BEGIN

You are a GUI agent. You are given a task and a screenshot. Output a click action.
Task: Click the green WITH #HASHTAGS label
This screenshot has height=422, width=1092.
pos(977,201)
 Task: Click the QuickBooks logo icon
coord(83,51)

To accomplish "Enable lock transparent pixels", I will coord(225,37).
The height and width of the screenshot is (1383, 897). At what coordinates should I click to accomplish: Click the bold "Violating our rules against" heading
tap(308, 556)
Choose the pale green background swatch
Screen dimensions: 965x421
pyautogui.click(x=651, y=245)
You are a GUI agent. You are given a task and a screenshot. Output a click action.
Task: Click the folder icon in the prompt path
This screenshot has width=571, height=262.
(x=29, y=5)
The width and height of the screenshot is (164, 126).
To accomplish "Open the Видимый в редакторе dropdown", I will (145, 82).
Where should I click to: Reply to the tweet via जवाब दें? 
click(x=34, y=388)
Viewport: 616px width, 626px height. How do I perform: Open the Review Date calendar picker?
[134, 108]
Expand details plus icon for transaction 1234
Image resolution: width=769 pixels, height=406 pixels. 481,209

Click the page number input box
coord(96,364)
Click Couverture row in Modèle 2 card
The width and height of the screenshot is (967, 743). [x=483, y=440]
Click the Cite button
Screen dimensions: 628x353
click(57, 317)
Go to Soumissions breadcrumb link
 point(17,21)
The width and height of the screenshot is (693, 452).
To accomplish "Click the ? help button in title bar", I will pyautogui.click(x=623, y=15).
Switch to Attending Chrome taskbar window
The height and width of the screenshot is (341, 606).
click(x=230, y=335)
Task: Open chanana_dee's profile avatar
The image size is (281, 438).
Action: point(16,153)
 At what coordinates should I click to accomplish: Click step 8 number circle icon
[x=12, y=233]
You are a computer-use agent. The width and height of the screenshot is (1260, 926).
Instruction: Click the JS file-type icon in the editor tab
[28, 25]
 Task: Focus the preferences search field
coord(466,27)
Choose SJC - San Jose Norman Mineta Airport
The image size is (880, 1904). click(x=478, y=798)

END

Every line, from the one holding "Where should I" through the last line of the material above, should be transcribed exactly, and no line outside that range.

■ **SOLUTION BELOW**:
Where should I click to: Reply to the tweet via जवाब दें? 
click(x=34, y=388)
Viewport: 616px width, 626px height. How do I perform: Open the Review Date calendar picker?
[134, 108]
Expand details plus icon for transaction 1234
Image resolution: width=769 pixels, height=406 pixels. 481,209

Click the page number input box
coord(96,364)
Click Couverture row in Modèle 2 card
The width and height of the screenshot is (967, 743). [x=483, y=440]
Click the Cite button
Screen dimensions: 628x353
click(57, 317)
Go to Soumissions breadcrumb link
 point(17,21)
The width and height of the screenshot is (693, 452).
To accomplish "Click the ? help button in title bar", I will pyautogui.click(x=623, y=15).
Switch to Attending Chrome taskbar window
The height and width of the screenshot is (341, 606).
click(x=230, y=335)
Task: Open chanana_dee's profile avatar
The image size is (281, 438).
Action: point(16,153)
 At what coordinates should I click to accomplish: Click step 8 number circle icon
[x=12, y=233]
You are a computer-use agent. The width and height of the screenshot is (1260, 926).
Instruction: Click the JS file-type icon in the editor tab
[28, 25]
 Task: Focus the preferences search field
coord(466,27)
Choose SJC - San Jose Norman Mineta Airport
The image size is (880, 1904). click(x=478, y=798)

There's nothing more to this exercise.